Second, working from home was prevalent, which reduced commutes to a few feet down the hall for many people who otherwise might have driven. With offices, restaurants and other entertainment venues opening up, many will resume their daily commutes. This could bode well for the Escape and others in the class that reward short trips with good fuel economy.
The Escape PHEV is well suited as an urban commuter vehicle. Its limited EV range is sufficient to meet average needs, and it is roomy enough to accommodate families, pets and gear. The 110-volt charge time is long, meaning the gas engine might get used for unexpected trips, but fuel economy is reasonable.
Where it falls down is when the family wants to go further afield. It’s neither comfortable for a long trip, nor equipped with all-wheel drive, which limits its use for excursions in the Canadian climate.
The Escape is the second-best selling Ford vehicle in Canada. The Escape PHEV arrived in showrooms this summer, and Rompré said approximately 1,000 have sold so far. Only time will tell if the numbers eventually add up for the plug-in hybrid.
2021 Ford Escape PHEV
Base price: $37,649
Price as tested: SEL: $47,144; Titanium: $49,294 (both include destination)
Engine: 2.5L gas engine and 96 kWh electric traction motor with 14.4 kWh lithium-ion battery
Transmission: Electronically controlled continuously variable (eCVT) transmission
Fuel economy (litres/100kms; combined): EV alone 2.2; gas alone 5.8
Alternatives: Toyota RAV4 Hybrid; Hyundai Tucson Hybrid
The Escape was restyled for the 2020 model year, and the only distinguishing feature of the Hybrid for 2021 is a set of unique wheels. It’s a bland-looking SUV that conveys its utilitarian purposes.
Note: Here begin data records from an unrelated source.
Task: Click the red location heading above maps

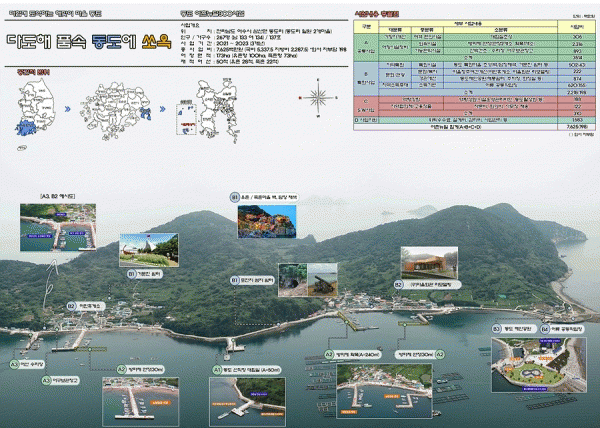Action: coord(24,73)
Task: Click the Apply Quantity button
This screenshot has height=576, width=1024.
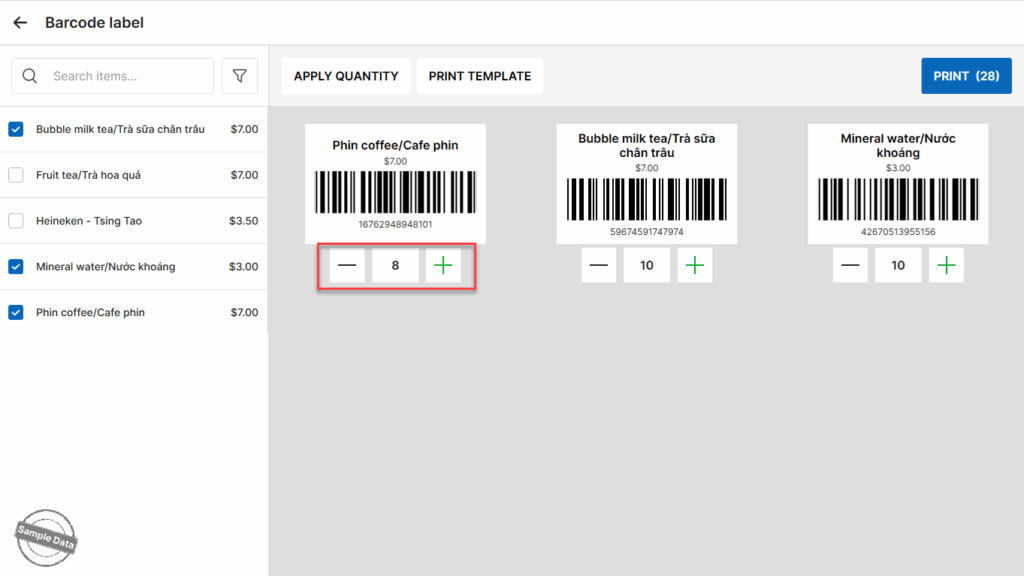Action: coord(346,76)
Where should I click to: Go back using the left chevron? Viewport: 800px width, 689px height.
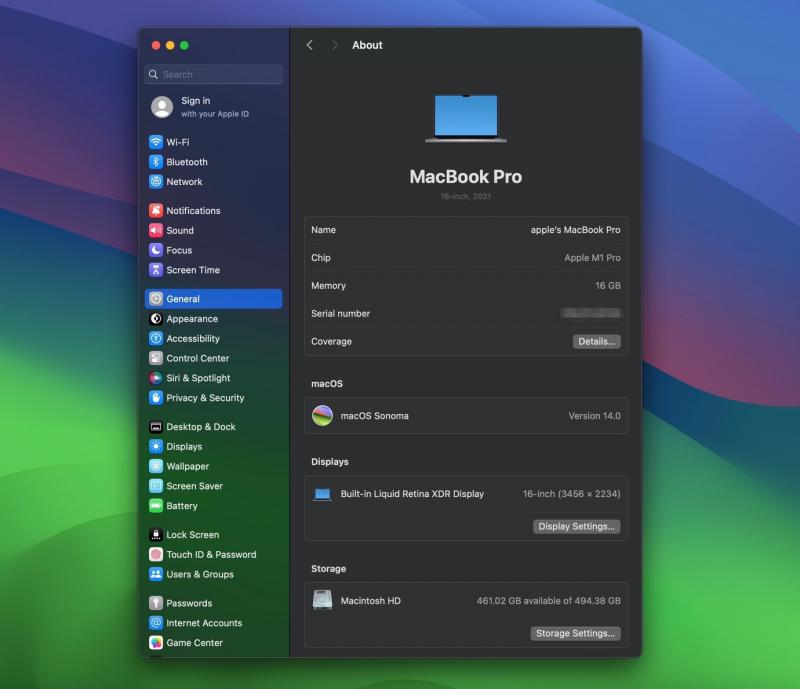click(x=310, y=45)
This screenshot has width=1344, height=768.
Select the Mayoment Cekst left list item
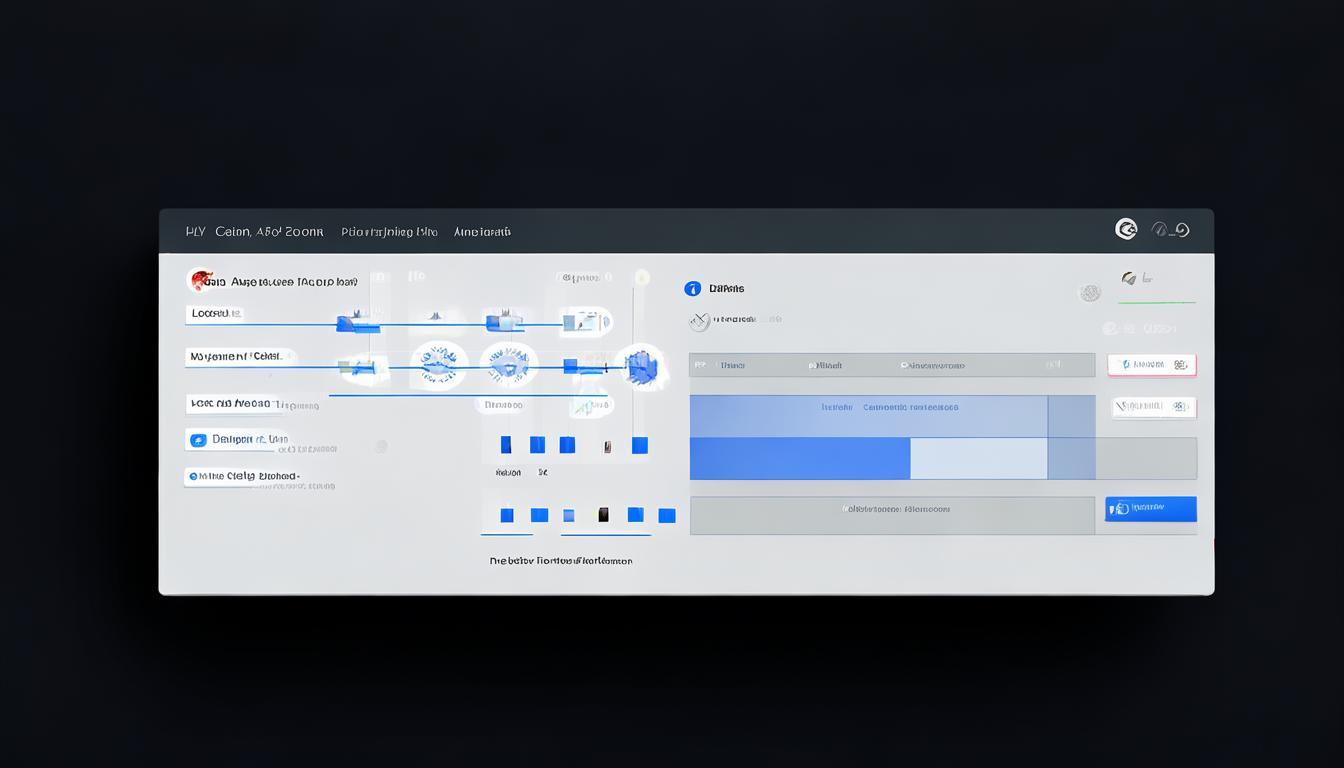click(x=236, y=356)
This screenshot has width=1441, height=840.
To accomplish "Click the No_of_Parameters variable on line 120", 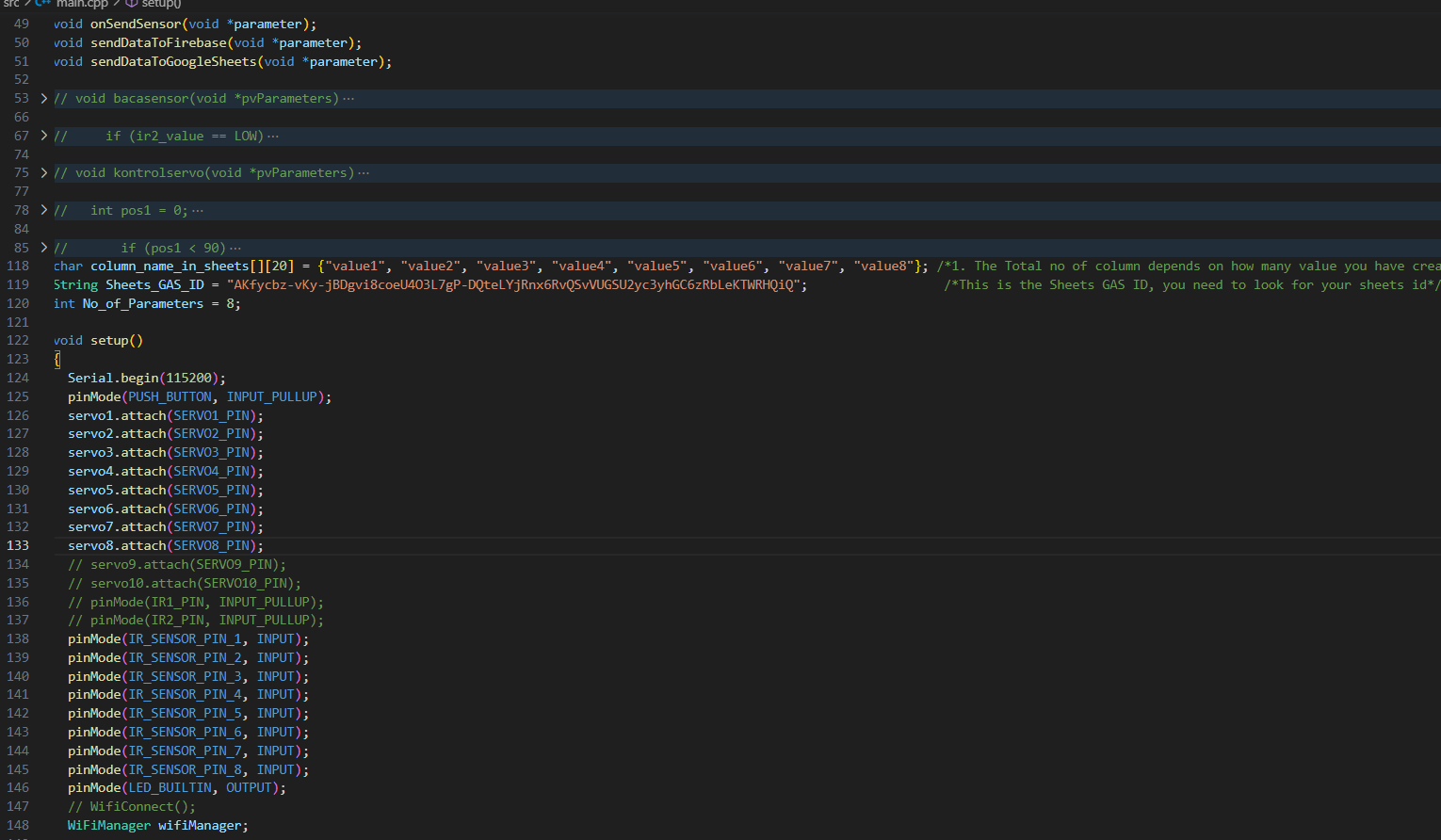I will pyautogui.click(x=141, y=303).
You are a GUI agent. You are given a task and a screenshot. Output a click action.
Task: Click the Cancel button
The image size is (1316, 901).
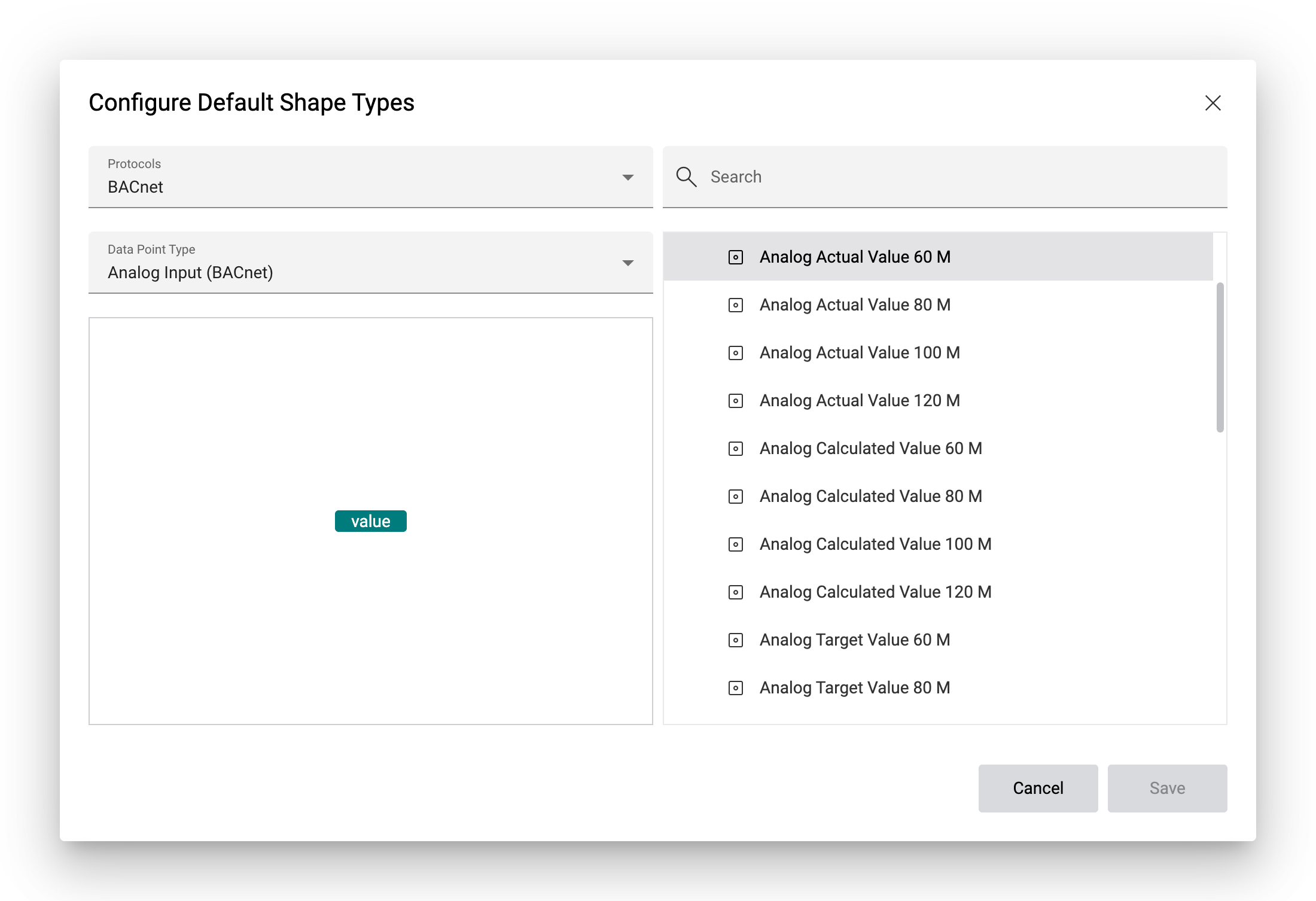click(1038, 788)

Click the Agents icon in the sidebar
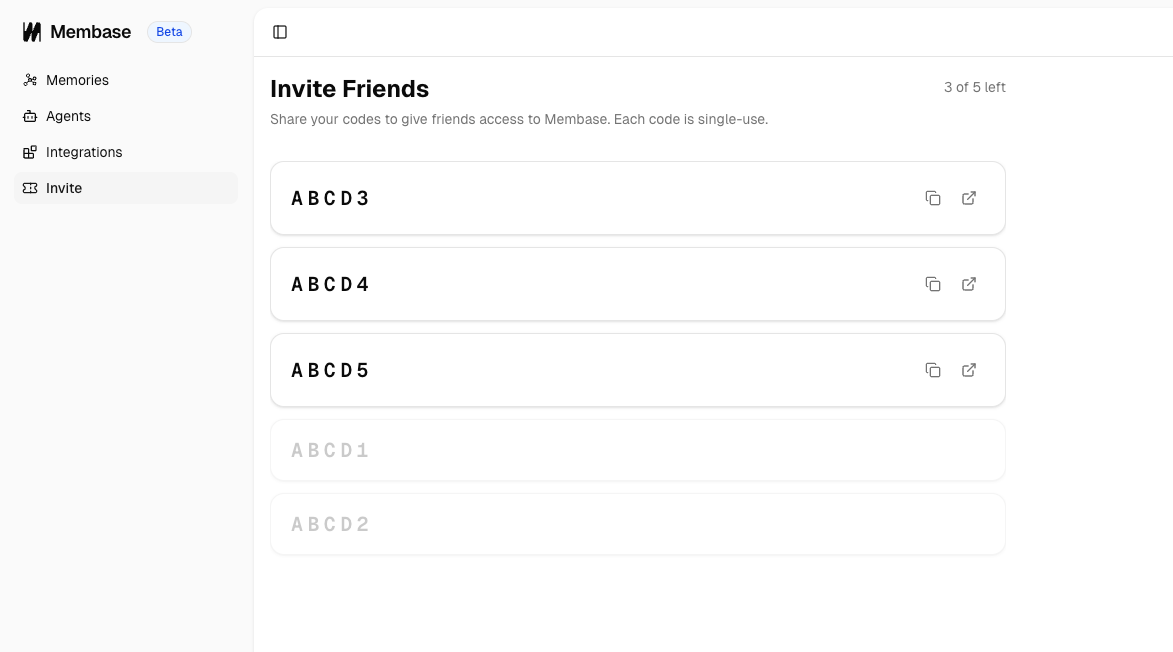point(30,116)
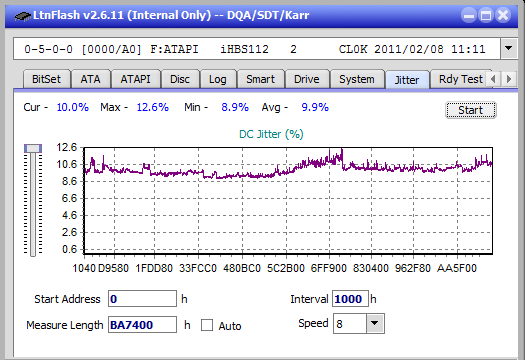Minimize the LtnFlash window
Screen dimensions: 525x360
[469, 15]
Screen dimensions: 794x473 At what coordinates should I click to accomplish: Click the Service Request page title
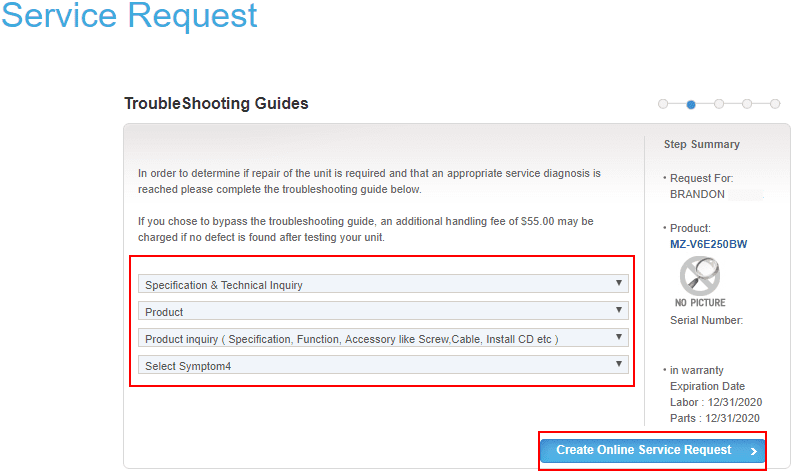tap(129, 16)
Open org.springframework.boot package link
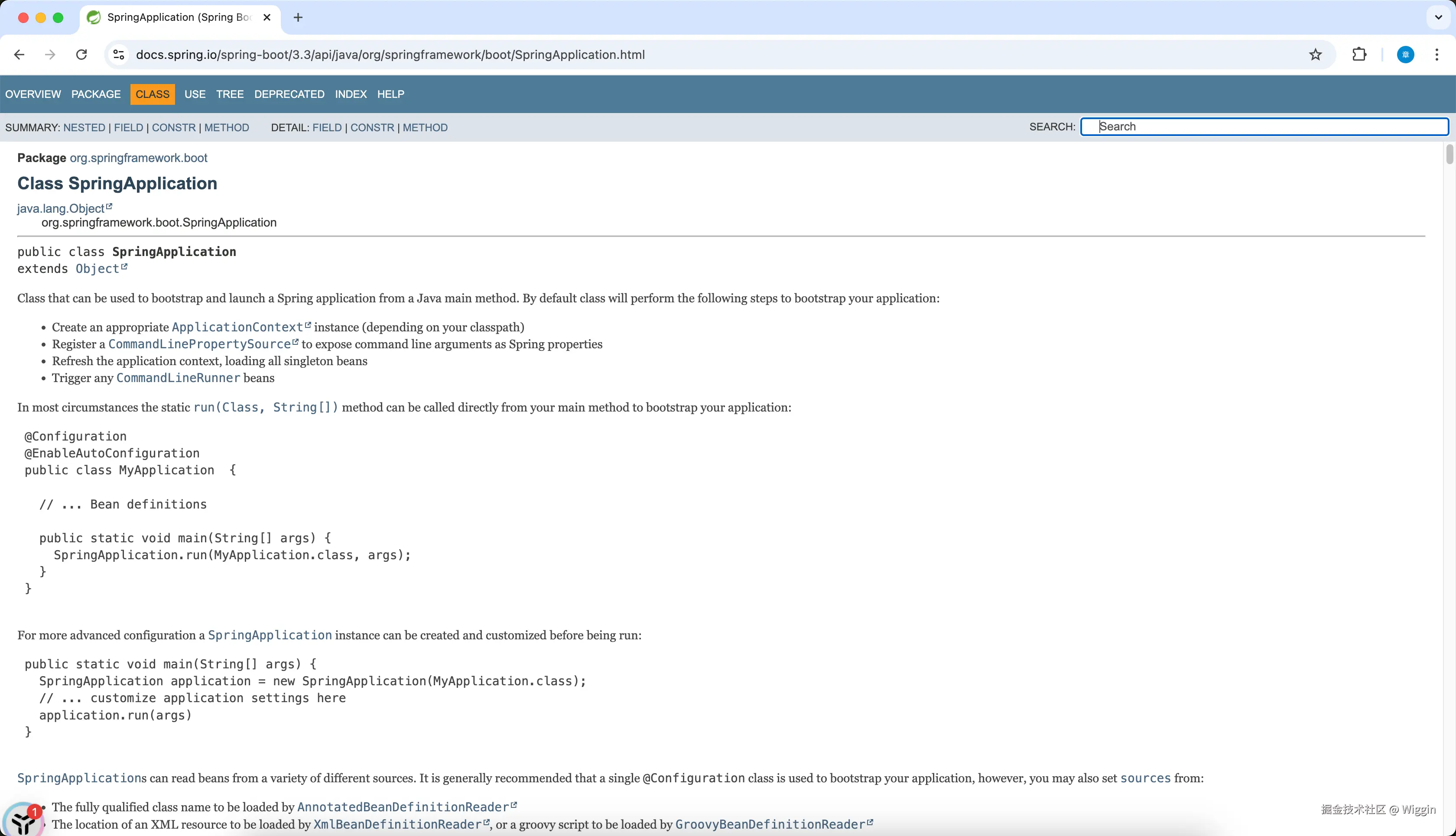Screen dimensions: 1456x836 point(138,158)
Even the top-of-the-line Titanium trim is hardly luxurious. The Escape is austere, with hard seating that renders it uncomfortable for long drives. With Ford’s suggestion that the vehicle is designed for short commutes, this may not matter.
Aside from the very average fuel economy numbers, the Escape PHEV is no joy to drive. The only available configuration is front wheel drive and it understeers easily. Although the powertrain delivers 220 horsepower, it does so grudgingly. Acceleration is slow – thanks to its low (155 lb.ft.) torque – and comes with an alarming amount of noise.
The Escape PHEV is equipped with Ford’s Co-Pilot360 safety and semi-autonomy package. However, the most interesting tech aboard has to be the EV architecture that helps drivers maximize their fuel economy through onscreen braking coaching, alongside the ability to control how the vehicle uses its power supply.
Ford notes that because the EV battery is below the floor, cargo and passenger space is not compromised in the Escape PHEV. Split sliding rear seats make the SUV easy to configure and allow both enough leg room for taller rear seat passengers and a little extra in the cargo compartment at the same time.
In a world where city dwellers increasingly shun vehicle ownership and more frequently work from home, the Escape PHEV is positioned in a diminishing niche. But for those who have a short commute, and who are looking for an urban-oriented, green vehicle, it offers good fuel economy, and capacity for a family and its inevitable cargo.
The writer was a guest of the automaker. Content was not subject to approval.